Rights of light: one step forward, two steps back?

rights of light
On Friday, 13 March 2020, the High Court handed down judgment in Beaumont Business Centres Limited -v- Florala Properties Limited.

In a judgment that runs to 74 pages and over 350 numbered paragraphs, Mr Peter Knox QC (sitting as a deputy High Court judge) granted a declaration that the claimant is entitled to an injunction obliging its neighbour to cut back a building in the City of London that has already been built and tenanted. The enforcement of the injunction will not however proceed until the tenant is joined to the proceedings and has been heard.


The facts
As always, the case is fact sensitive and the facts in this case go back to 2012.
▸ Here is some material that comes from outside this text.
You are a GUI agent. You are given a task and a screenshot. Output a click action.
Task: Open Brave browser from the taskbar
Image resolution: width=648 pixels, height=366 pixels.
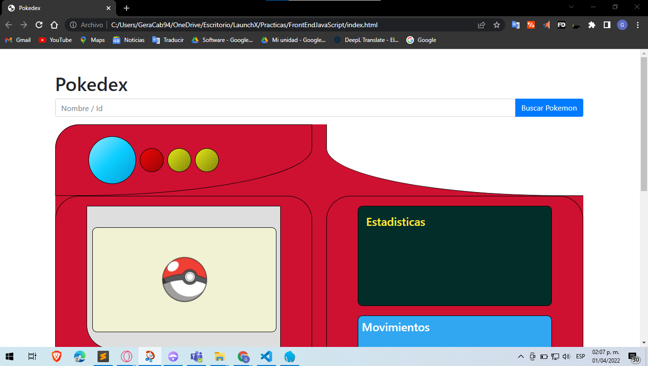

Florala owns premises on the corner of Moorgate and London Wall in the City of London. Beaumont owns the adjoining premises immediately to the south.

Beaumont refurbished its property in 2011/2012 and added a new sixth storey. Florala completed the purchase of its property in January 2013, by which time it had already expressed concern at the loss of light to its property resulting from the Beaumont development. Meetings were held to discuss a possible reciprocal agreement dealing with the effect of Beaumont’s now-completed development and Florala’s intended development of its newly acquired property.

In 2015, one Beaumont company sold its freehold to an overseas investor for £27 million, with a leaseback granted to another Beaumont company. It was agreed that rights of light claims up to 11.25 metres would remain with the selling company, with claims for development above that height belonging to the investor.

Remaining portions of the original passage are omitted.